The result: After completing middle and high school, a Preuss student has accumulated almost an entire extra academic year of study.

But the cost of this extra time students spend in school is not covered by the state. To ensure that future Preuss students have the same opportunities, the school has launched a multiyear Campaign for Longer Learning Time. Through the campaign, donors can support the longer school day and school year at Preuss by making a gift to the Preuss Longer Learning Time Endowment. Contributors to the endowment have two primary opportunities to make a difference: They can invest $20,000 to fund one extra day of instruction for one school year or they can invest in a $500,000 endowment to fund one extra day in perpetuity. Donors can also make a gift of any size.

“Each and every gift helps, especially, when pooled with the gifts of others,” said Barton. “They all add up to make a tremendous difference.”

The Parker Foundation, a San Diego nonprofit, has already helped kick start the campaign, awarding the school a three-year, $20,000 per year grant. The grant will fund one of the 23 additional school days for each year it is awarded.

“I was really impressed with what The Preuss School does,” said Paul Mosher, emeritus board member of The Parker Foundation. “These students are receiving a kind of opportunity that will impact their lives forever.”

The Parker Foundation was established more over 40 years ago for charitable purposes leading to the betterment of life for all people of San Diego County. With a net endowment of more than $40 million, the foundation has granted over $42 million since its inception.

“We are extremely grateful to The Parker Foundation for their gift,” said Barton. “Their generosity will inspire others to support longer learning time, which is an integral part of the Preuss experience.”

Longer learning time is a concept that has long been employed at Preuss and is now gaining traction nationally as a vital part of the solution for our country’s educational woes. According to the Time to Succeed Coalition, a national advocacy group, students in high-poverty schools with at least 25 per­cent more learning time outperform their peers in schools with less time.

At Preuss, Barton sees firsthand the impact of more and better learning time.

“With the additional time, we can provide an environment where students are challenged academically and empowered to think critically,” he said. “We can also offer art, music and physical education—subjects that are increasingly cut from other schools, yet have been shown to improve students’ educational outcomes.”

The results speak for themselves.
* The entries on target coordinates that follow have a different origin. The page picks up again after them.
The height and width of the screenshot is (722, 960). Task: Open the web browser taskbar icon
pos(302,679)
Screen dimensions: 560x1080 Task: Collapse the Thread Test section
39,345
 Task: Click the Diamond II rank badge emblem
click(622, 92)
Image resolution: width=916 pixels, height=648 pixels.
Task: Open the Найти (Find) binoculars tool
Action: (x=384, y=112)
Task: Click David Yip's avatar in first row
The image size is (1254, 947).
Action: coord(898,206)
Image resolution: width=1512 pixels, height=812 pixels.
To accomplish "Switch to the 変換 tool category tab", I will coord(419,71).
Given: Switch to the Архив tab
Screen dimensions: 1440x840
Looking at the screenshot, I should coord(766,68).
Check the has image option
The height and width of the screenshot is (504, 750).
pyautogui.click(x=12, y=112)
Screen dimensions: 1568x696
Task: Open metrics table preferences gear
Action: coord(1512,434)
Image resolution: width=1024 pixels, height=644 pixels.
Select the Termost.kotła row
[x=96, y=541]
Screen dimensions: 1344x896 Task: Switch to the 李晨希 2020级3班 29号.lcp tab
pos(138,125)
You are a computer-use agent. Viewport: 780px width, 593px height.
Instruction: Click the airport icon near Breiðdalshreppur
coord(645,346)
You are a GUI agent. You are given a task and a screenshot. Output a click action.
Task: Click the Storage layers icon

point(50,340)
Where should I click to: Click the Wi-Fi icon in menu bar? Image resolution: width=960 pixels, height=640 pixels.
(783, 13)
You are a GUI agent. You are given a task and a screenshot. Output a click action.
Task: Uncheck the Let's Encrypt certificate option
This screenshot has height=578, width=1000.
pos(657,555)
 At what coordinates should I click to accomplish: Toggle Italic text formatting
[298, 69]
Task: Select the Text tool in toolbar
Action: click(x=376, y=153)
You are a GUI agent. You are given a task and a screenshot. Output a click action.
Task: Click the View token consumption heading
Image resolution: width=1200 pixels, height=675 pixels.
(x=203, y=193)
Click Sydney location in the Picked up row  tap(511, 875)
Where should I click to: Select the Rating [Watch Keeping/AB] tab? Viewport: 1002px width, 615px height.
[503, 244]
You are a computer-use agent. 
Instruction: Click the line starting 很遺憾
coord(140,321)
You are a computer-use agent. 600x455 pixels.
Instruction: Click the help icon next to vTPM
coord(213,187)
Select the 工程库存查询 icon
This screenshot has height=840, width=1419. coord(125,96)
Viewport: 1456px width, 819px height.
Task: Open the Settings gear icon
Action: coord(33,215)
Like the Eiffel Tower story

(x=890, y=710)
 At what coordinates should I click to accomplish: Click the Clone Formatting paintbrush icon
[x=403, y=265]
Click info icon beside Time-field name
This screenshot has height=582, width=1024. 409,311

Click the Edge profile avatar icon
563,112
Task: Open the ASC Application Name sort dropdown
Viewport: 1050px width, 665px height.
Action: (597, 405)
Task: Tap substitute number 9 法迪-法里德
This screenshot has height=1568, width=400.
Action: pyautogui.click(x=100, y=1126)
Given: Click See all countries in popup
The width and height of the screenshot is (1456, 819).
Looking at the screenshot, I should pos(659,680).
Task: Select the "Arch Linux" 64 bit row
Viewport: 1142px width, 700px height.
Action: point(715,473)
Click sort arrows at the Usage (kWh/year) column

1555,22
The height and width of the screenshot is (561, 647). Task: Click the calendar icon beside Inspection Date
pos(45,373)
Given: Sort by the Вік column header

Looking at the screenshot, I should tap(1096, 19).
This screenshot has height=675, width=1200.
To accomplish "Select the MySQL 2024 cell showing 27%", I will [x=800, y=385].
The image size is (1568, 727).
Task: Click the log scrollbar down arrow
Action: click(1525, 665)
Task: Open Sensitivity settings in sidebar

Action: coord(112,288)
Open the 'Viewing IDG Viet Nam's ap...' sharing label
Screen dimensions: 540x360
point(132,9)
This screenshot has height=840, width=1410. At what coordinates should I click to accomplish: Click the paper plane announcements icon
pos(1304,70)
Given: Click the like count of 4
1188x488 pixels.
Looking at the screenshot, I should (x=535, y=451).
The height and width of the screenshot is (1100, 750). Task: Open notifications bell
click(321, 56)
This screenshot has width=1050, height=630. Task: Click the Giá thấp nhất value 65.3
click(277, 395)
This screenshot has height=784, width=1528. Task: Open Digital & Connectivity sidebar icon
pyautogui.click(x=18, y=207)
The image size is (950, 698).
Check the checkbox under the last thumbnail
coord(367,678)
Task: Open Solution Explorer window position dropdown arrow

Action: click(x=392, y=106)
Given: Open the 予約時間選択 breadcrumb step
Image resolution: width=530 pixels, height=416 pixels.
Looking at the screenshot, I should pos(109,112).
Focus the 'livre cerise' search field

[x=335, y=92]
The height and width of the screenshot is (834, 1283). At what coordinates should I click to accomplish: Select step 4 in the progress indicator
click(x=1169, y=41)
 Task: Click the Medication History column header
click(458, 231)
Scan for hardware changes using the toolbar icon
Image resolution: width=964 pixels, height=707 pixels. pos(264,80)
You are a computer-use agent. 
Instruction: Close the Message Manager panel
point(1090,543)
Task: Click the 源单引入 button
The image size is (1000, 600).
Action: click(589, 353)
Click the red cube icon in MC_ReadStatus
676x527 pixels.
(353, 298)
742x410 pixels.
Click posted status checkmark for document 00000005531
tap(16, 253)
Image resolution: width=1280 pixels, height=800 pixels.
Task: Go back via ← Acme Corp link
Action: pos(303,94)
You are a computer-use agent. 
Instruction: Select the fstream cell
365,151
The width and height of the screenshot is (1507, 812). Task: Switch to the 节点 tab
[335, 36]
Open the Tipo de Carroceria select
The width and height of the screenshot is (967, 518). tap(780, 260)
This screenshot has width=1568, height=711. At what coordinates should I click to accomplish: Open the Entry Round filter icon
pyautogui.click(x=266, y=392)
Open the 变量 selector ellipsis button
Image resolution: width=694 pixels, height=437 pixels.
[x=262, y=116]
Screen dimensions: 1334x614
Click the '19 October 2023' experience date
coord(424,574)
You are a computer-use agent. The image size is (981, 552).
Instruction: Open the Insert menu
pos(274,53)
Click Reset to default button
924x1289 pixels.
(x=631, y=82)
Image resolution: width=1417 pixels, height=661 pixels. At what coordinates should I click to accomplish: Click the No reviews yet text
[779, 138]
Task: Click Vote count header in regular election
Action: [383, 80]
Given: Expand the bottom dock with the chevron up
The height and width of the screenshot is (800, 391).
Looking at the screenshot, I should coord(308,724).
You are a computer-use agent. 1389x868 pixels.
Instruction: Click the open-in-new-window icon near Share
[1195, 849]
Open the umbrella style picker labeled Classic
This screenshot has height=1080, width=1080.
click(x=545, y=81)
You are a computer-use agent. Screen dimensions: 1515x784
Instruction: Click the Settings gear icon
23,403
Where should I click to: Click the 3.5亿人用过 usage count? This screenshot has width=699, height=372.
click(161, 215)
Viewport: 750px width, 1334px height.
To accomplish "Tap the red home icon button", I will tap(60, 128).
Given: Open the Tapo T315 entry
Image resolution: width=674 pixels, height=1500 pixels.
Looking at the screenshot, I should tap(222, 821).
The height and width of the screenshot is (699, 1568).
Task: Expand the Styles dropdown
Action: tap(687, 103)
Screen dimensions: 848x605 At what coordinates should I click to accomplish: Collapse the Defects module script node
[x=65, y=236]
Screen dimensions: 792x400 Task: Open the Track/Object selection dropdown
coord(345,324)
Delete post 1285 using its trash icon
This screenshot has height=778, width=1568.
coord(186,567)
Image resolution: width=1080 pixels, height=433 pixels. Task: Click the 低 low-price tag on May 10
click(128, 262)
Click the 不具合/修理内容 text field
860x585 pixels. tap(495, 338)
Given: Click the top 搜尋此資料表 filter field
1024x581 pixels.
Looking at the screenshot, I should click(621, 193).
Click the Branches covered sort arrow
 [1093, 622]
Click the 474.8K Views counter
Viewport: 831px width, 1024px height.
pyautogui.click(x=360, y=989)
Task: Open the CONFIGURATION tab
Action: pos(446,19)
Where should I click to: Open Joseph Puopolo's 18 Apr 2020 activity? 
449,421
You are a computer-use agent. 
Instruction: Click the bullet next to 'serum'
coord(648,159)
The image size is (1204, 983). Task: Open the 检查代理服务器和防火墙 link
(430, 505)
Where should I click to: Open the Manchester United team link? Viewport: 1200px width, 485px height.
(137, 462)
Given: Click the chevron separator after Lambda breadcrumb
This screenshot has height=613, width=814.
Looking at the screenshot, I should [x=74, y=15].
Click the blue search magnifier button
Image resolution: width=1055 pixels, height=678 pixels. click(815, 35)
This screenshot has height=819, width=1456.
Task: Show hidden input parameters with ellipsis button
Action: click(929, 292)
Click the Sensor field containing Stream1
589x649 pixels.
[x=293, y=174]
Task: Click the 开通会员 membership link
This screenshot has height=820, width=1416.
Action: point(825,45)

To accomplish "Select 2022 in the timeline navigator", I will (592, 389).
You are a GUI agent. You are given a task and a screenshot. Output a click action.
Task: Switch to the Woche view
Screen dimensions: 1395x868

Preuss graduates are consistently accepted to four-year colleges and universities at a rate of more than 90 percent and all 96 students in the Class of 2013—Preuss’ tenth graduating class—were accepted to a four-year college or university. Many of the school’s more than 800 graduates have gone on to attend colleges and universities such as Harvard, Yale, MIT, Stanford, Columbia, Cornell and Dartmouth as well as all of the schools in the University of California system.

Preuss has also garnered numerous accolades. Newsweek has named Preuss the top transformative high school in the nation for three years in a row, citing the school’s ability to lead the way in getting low-income and first-generation students ready for college and beyond. The school was also ranked as one of the top five charter schools in California in a report by the University of Southern California, and has been consistently ranked as one of America’s best high schools by Newsweek, The Washington Post and U.S. News & World Report, among others.

These achievements are due, in no small part, to the power of expanded learning time.

“Longer learning time is absolutely fundamental to what we do here,” said Barton. “We must ensure that the transformative power of a Preuss education is available for generations to come.”